(Quarto de uma série de retratos à maneira de Woody Allen, em que a fantasia é apenas a continuação dos factos por outros meios.)
Nuno Melo
sempre soube que nascera para comandar mares. O pormenor de ter feito carreira
em Bruxelas, cidade tristemente desprovida de oceano, nunca o demoveu. Um homem
de vocação naval não precisa de água — precisa de convicção, e dessa Nuno tem
reservas estratégicas suficientes para abastecer uma esquadra.
Chegou a
ministro da Defesa e descobriu, com deleite, que o cargo lhe permitia comprar
navios. Não navios quaisquer: fragatas. A palavra sozinha já lhe enchia a boca
de sal e de épica. Encomendou três, por 3,9 mil milhões de euros, com a
serenidade de quem escolhe fruta ao domingo, e anunciou ao país que estas
fragatas eram "um salto verdadeiramente transformador", aptas a
"combater em conflitos de alta intensidade" — expressão que proferiu
olhando o horizonte de Setúbal como se dele fosse surgir, a qualquer momento, a
armada inimiga.
Porque
Nuno vive num permanente estado de alerta geopolítico. "Não vivemos em
Plutão, nem vivemos em Marte", advertiu, num rasgo de astronomia aplicada
que deixou os presentes a confirmar, aliviados, que de facto se encontravam na
Terra. O ministro combate ameaças que só ele vê, o que tem a vantagem de as
tornar impossíveis de desmentir. Um homem que defende a pátria de perigos
invisíveis nunca falha — porque o sucesso se mede pela ausência de um ataque
que ninguém mais esperava.
Mas a
obra-prima de Nuno não foram as fragatas.

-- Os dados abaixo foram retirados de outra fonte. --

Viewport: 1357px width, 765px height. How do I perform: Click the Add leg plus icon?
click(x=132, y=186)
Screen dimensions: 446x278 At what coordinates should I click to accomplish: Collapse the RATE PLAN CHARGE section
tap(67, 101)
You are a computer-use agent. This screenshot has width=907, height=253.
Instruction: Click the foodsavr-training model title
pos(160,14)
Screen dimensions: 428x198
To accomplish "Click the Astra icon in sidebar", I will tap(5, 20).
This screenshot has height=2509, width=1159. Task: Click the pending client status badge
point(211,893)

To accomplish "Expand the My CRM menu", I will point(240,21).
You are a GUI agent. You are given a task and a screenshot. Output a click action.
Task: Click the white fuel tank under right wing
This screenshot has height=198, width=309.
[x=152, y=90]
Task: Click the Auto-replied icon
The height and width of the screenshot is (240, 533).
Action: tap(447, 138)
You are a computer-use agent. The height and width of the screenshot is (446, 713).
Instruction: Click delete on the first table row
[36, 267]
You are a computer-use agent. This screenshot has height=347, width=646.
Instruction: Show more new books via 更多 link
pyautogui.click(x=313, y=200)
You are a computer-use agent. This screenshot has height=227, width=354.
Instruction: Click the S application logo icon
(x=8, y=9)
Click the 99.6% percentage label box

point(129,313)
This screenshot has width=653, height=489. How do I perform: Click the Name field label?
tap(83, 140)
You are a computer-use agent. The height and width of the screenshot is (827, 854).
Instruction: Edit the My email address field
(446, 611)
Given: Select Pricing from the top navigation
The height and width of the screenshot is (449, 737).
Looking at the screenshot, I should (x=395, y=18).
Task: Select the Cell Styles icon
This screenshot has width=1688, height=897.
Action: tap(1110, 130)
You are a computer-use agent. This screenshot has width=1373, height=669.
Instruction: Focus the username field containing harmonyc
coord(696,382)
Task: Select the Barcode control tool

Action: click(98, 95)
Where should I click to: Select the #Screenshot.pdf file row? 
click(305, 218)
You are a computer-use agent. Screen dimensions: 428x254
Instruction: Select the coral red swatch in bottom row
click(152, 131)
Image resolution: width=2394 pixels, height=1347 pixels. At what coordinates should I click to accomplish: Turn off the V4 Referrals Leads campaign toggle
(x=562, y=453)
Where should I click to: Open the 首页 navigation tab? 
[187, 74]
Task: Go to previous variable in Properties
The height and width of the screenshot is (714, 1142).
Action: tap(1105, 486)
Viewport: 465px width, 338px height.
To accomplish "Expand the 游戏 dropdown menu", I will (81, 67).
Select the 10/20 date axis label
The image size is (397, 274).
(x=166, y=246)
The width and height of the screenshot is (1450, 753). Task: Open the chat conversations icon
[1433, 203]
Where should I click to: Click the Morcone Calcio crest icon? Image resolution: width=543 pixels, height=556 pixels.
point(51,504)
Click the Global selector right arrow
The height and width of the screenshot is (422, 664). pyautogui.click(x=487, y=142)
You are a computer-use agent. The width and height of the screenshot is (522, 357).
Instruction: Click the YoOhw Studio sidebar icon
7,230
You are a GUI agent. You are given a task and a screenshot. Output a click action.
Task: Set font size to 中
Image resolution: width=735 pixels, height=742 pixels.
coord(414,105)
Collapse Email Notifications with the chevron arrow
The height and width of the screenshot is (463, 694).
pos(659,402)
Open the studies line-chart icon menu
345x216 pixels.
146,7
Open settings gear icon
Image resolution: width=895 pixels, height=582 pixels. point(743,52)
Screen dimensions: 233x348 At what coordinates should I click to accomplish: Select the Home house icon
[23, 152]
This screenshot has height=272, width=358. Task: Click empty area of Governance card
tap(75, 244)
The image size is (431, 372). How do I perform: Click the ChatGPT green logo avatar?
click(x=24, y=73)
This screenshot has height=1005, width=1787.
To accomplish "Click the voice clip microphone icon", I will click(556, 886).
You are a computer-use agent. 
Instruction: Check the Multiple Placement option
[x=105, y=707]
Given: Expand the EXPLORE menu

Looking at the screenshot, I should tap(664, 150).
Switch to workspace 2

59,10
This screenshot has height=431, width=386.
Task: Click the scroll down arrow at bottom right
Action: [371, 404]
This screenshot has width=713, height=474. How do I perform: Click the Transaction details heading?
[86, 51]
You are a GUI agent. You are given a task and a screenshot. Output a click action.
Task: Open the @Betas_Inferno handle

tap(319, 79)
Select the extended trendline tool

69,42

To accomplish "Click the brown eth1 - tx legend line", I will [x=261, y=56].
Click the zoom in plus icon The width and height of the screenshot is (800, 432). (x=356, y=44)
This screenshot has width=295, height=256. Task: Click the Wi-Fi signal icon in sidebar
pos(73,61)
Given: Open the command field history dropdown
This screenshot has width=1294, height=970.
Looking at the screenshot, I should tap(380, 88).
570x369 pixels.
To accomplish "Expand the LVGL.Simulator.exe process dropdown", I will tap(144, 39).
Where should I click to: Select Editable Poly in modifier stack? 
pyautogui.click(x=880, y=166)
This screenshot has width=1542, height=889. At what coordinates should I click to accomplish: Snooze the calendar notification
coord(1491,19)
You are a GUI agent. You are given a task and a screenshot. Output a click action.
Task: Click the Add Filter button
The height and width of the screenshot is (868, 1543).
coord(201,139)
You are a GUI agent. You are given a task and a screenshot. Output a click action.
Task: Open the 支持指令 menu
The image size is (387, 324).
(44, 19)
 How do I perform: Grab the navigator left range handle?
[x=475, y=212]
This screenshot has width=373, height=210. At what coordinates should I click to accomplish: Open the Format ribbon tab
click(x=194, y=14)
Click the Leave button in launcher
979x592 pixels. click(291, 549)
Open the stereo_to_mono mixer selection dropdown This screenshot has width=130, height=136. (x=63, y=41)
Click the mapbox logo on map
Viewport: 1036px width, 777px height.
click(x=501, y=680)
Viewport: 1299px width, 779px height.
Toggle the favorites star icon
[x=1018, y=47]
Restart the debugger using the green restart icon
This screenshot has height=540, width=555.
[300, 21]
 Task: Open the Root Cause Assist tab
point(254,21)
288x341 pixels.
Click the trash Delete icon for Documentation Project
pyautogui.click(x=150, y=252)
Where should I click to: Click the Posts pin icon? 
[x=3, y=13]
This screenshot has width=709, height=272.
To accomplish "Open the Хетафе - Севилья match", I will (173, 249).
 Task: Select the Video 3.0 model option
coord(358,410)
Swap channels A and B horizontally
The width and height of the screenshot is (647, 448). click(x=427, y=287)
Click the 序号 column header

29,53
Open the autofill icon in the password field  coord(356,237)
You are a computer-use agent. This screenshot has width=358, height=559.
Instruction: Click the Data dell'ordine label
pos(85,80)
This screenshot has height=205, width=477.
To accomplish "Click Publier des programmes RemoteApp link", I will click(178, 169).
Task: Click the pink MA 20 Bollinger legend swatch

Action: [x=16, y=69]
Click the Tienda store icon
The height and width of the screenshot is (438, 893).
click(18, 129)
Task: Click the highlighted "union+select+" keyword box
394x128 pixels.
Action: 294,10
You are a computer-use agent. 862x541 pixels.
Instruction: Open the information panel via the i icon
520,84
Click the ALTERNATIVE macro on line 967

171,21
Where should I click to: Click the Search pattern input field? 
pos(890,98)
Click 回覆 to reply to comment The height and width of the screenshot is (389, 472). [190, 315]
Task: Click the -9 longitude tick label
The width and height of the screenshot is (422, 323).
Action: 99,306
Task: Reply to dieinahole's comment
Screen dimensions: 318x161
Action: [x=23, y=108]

Foi a fiscalização das fragatas.
No Dia da
Marinha, com a solenidade de quem inaugura uma catedral, proclamou ter criado
"o mais ostensivo, o mais eficaz, o mais transparente mecanismo de
fiscalização dos investimentos da defesa na história da democracia em
Portugal". Convocou o Tribunal de Contas, a Procuradoria-Geral da
República, os deputados. "Vistoriem, vejam à lupa tudo", bradou,
generoso, oferecendo transparência a rodo como quem distribui rebuçados.
Houve só
um pequeno contratempo. Quando se foi verificar, descobriu-se que nem o
Tribunal de Contas nem a Procuradoria estavam, afinal, na tal comissão. Nuno
explicou então, com a naturalidade de quem corrige uma gralha, que eles tinham
o direito de lá estar — desde que escolhessem estar, o que era diferente
de estarem, e que ele nunca dissera exatamente que estariam, apenas que
poderiam vir a poder. A lupa existia. Faltava apenas alguém autorizado a
segurá-la. Detalhe.
Os mais
velhos coçaram a memória e recordaram um tal Paulo Portas, que anos atrás
comprara submarinos por processos que nenhum tribunal conseguiu jamais
fiscalizar até ao fundo. Nuno, herdeiro fiel da casa, aperfeiçoou o método: em
vez de esconder as contas, oferece-as ostensivamente a quem não as pode ver. É
a transparência levada ao seu paradoxo final — vidro tão espesso que ninguém
consegue atravessar com o olhar.
Resta
Olivença, claro. Porque Nuno, não contente em defender o mar, decidiu reabrir a
questão da terra, reclamando para Portugal a vila que Espanha ocupa desde 1801.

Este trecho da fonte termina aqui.